INEVITABLY, legal challenges have followed these bans, although with limited success. Variously, the French Constitutional Tribunal, the German Karlsruhe, the European Court of Human Rights, and the Court of Justice of the European Union (CJEU) have all upheld the proportionality of outright bans. Any interference with religious belief is considered a legitimate price to pay to preserve the neutrality of the State.

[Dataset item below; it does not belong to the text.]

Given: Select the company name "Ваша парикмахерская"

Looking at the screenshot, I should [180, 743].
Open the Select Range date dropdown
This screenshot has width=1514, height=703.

The most recent case was brought before the CJEU by a Muslim woman employed by the Belgian municipality of Ans, who was forbidden to wear a headscarf at work.

The woman, who is anonymised in the judgment, had worked for the municipality since 2016 without any visible indication of her faith. It was only in 2021 that she asked to wear a headscarf to work. To this, the municipal board said “No.” In response to her application, the municipality set about changing its rules (while issuing a temporary edict forbidding her from “wearing . . . signs revealing her religious beliefs”), so as to prohibit any employee “from wearing any overt sign which might reveal their ideological or philosophical affiliation or political or religious beliefs”.

The CJEU said that this was a reasonable course of action. There is little discussion in the judgment about the purpose of a “neutrality” principle, and whether it pursues a genuinely legitimate aim. Even less attention is paid to the question whether an outright ban was proportionate, given its effect on religious freedom, or whether it is reasonable for a member of the public interacting with a state employee who is wearing a religious garment to conflate that with a conclusion that the State itself is no longer neutral. Instead, the Court observes that “the wearing of any sign, even a small-sized one”, “undermines” a policy of neutrality, and that “such a rule is therefore necessary.”

In many religions, outward displays of fidelity are fundamental. It is not only Islam that is affected by judgments such as this — although it is difficult to set aside the nagging doubt that laws prohibiting displays of faith are motivated by anti-Islamic sentiment, while other religions get caught up in the need for bans to be religiously neutral. Many Jews believe that they must wear a kippah, Sikhs a kirpan, and Christians a cross. Whether a beliefs is theologically justified, or even universal among adherents of the religion, is irrelevant, so long as the belief is genuinely held.

JUDGEMENTS such as this ignore the character of religious belief and deny religious freedom. They treat religious belief as an afterthought, the State’s need to demonstrate neutrality superseding citizens’ need to practise their faith freely. Ironically, in being neutral on all questions of religion, the State becomes hostile to all religious believers, prioritising its non-believing citizens or citizens who are sceptical or hostile to religions over its citizens who do believe. It is the inverse of the intolerant theocracy of Iran.

Such a stance suggests implicitly that citizens who have a faith are unable to act independently of it, condoning the idea that it is impossible to be a religious believer as well a member of Western society. The real issue is not with Muslims, or other believers who wish to follow their faith and exist within the public sphere, but with those who believe that anyone who has faith cannot also be a normal member of society. Decisions such as this sanction such prejudice.

Nicholas Reed Langen is a writer on legal and constitutional affairs.